It was the 8th of March yesterday and for the very first time since long, there was no 8th of March gathering to go to. Unsettling. Can’t think of a greater contrast with last year, when i had to decide whether to be in Belgium or in Istanbul for the 8th, and ended up being around for the preparations of Istanbul, and flying in to do 8th of March stuff in Leuven and Antwerpen. Can’t help thinking of the Belgian Women’s Day (11th of November) two years ago when MarÃa and i decided to take a break and not go (imagine, being able to make the decision not to go, yet another possibility in places where Women’s Day means something) where we got into the dream of coming to this place, and how disconnected i feel from that dream now.

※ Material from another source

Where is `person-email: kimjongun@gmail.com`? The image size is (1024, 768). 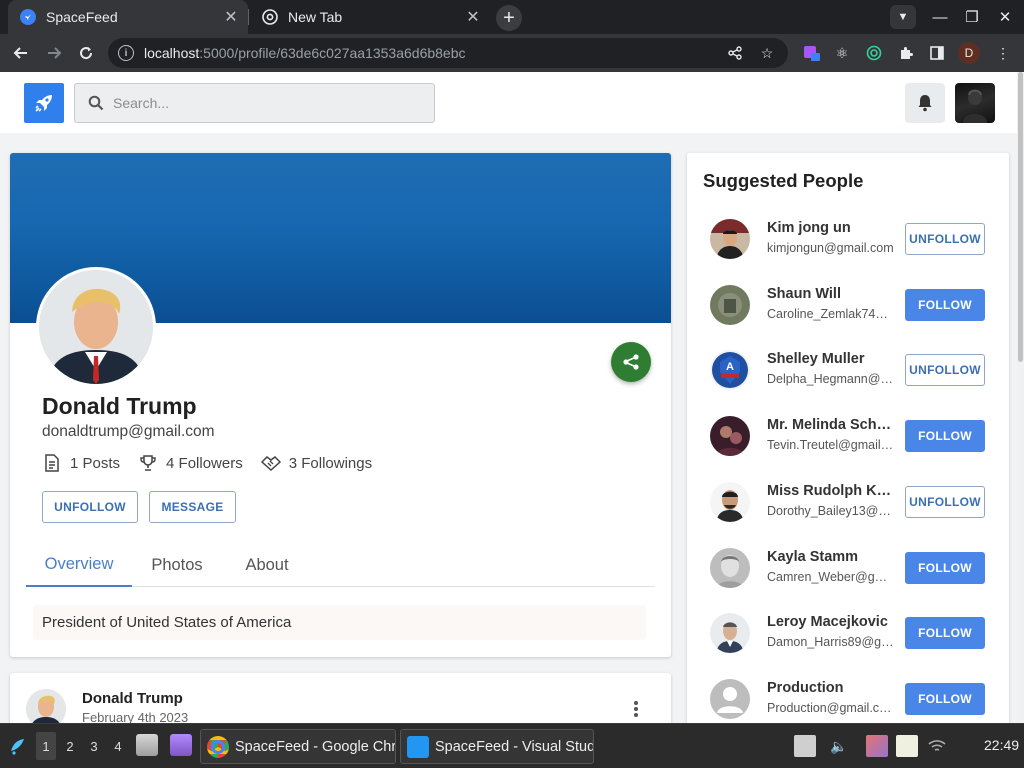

But it ended up being sweet – Berna and Feza invited us to go to the screening of Darwin’s Nightmare with film-maker Hubert Sauper in the grand Del Mar cinema theater. Hubert just got back from the Academy Awards where those stupid penguins (of course the animals are not stupid, it’s the film) won instead of the fish. An impressive film about globalization, its big structural mechanism and its little agents who most often know well what they are doing, what is happening to them, but see little alternative. The images are still running around in my head, a film to be seen and digested slowly. Maybe i’ll write something more about it later.
There was a march on the 7th, Marcha Laboral – Custodians March for Justice. It was on campus at 6.30 pm, so custodians could join and we could we could march to the residence of the Chancellor, Denise Denton, to demand that the custodians’ wages are raised at least to the level of those in neighboring colleges (Cabrillo, Monterey) now – and then later we can go on to discuss living wages. There is no excuse, the financial scandals (of excessive spending on top wages) the university got itself involved makes it quite indecent not to do so. One custodian was talking about how she works on this campus since 15 years and earns only $ 4 more than when she started. And then everybody is hit by the high PG&E bills this winter – raising the wages now would amount to nothing more than very basic dignity.
Try to imagine how such a march looks like. A dark cold forest, for that is how campus looks like after 6 pm these days. There were more of us than last time, we were perhaps 80 (and yes, there are hundreds of students living in well-hidden residences all over campus, but most of them don’t come out for a march, that is how campus looks like these days). So there we marched through a dark cold forest, holding candles to light our way. And chanting for ourselves and for the ancient forest. El pueblo unido jamás será vencido never sounded more ghostly, and it so much more resembled some spiritual ritual instead of a political mobilization.
A great need to get my head around the difficulties (to think well, to write something that could make a difference, to do politics) and traps of campuses like these, and i take look at what Chris called the idiotic (and i think i agree) book of Baudrillard on America. Sadly enough his observation on the UCSC campus is not so far off:
“There is a science-fiction story in which a number of very rich people wake up one morning in their luxury villas in the mountains to find that they are encircled by a transparent and insuperable obstancle, a wall of glass that has appeared in the night. From the depths of their vitrified luxury, they can still just discern the outside world, the real universe from which they are cut off, which has suddenly become the ideal world. But it is too late. These rich people will die slowly in their aquarium like goldfish. Some of the university campuses here remind me of this.
Lost among the pine trees, the fields, and the riviers (it is an old ranch that was donated to the university), and made up of little blocks, each one out of sight of the others, like the people who live in them: this one is Santa Cruz. It’s a bit like the Bermuda Triangle (or Santa Barbara). Everything vanishes. Everthing gets sucked in. Total decentring, total community. After the ideal city of the future, the ideal cosy nook. Nothing converges on a single point, neither the traffic, nor the architecture, nor authority. But, by that very token, it also becomes impossible to hold a demonstation: where could you assembly? Demonstrations can only go round and round in the forest, where the participants alone can see them. Of all the Californian campuses, famous for their spaciousness and charm, this is the most idealized, the most naturalized. It is the epitome of all that is beautiful.”